WORK TASK:
The task calls for an exact copy of the records, without any images.

[Dataset entries]
--- --- ---

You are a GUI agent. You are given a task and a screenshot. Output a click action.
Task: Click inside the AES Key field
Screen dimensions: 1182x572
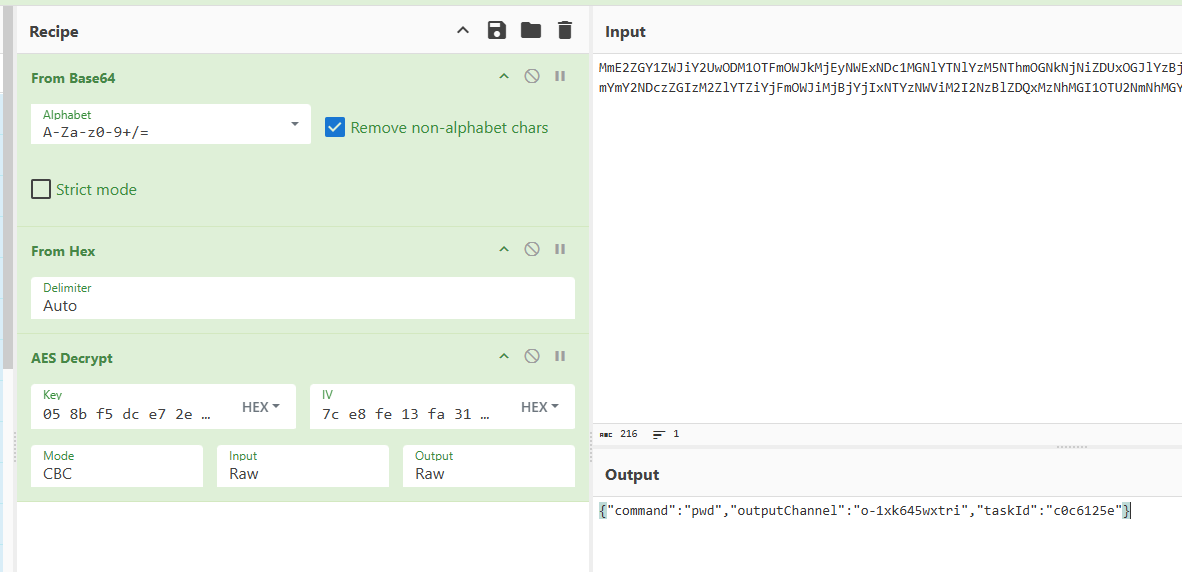tap(130, 413)
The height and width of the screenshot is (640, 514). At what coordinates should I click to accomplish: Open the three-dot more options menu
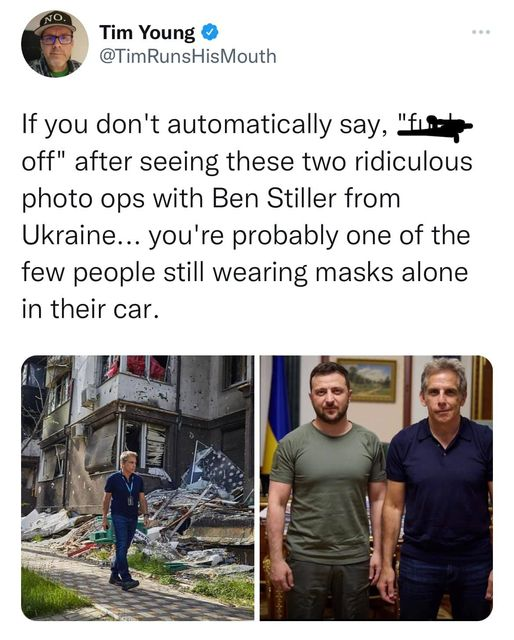click(x=481, y=31)
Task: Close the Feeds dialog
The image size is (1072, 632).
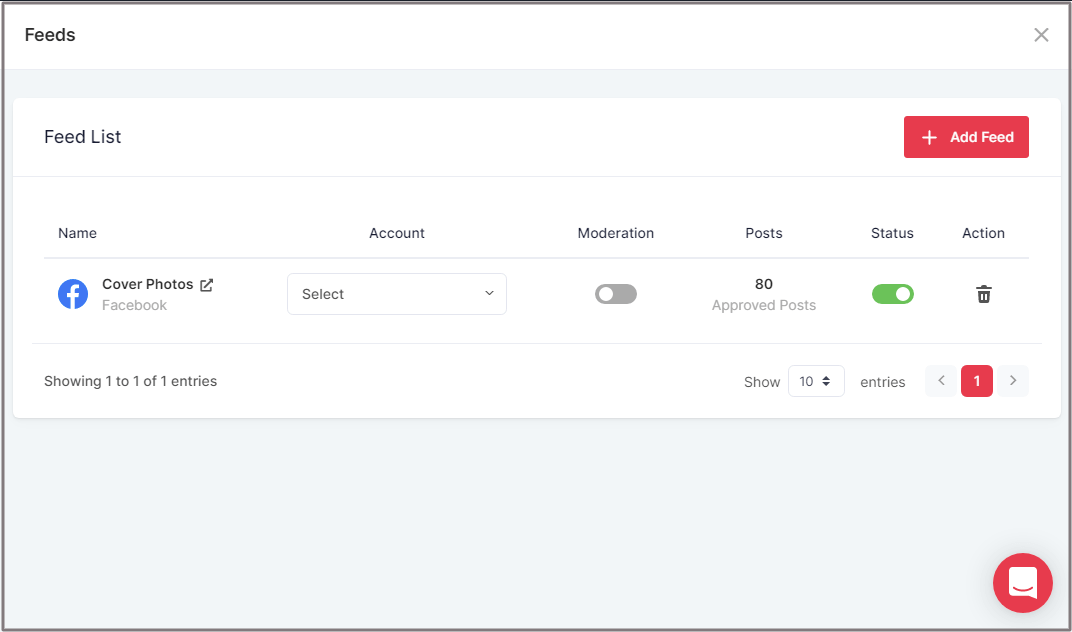Action: (x=1041, y=35)
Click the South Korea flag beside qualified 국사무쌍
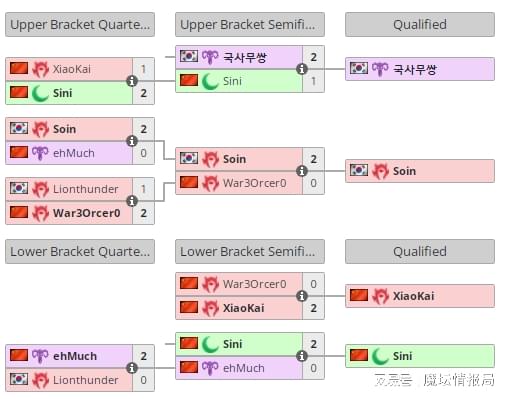 359,68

--- --- ---

RESULT FOR THIS EXERCISE:
You are a GUI agent. You are given a task and a screenshot. Output a click action.
Task: Click inside the AES Key field
Screen dimensions: 1182x572
tap(130, 413)
The height and width of the screenshot is (640, 514). At what coordinates should I click to accomplish: Open the three-dot more options menu
click(x=481, y=31)
Task: Close the Feeds dialog
The image size is (1072, 632).
Action: (x=1041, y=35)
Click the South Korea flag beside qualified 국사무쌍
 359,68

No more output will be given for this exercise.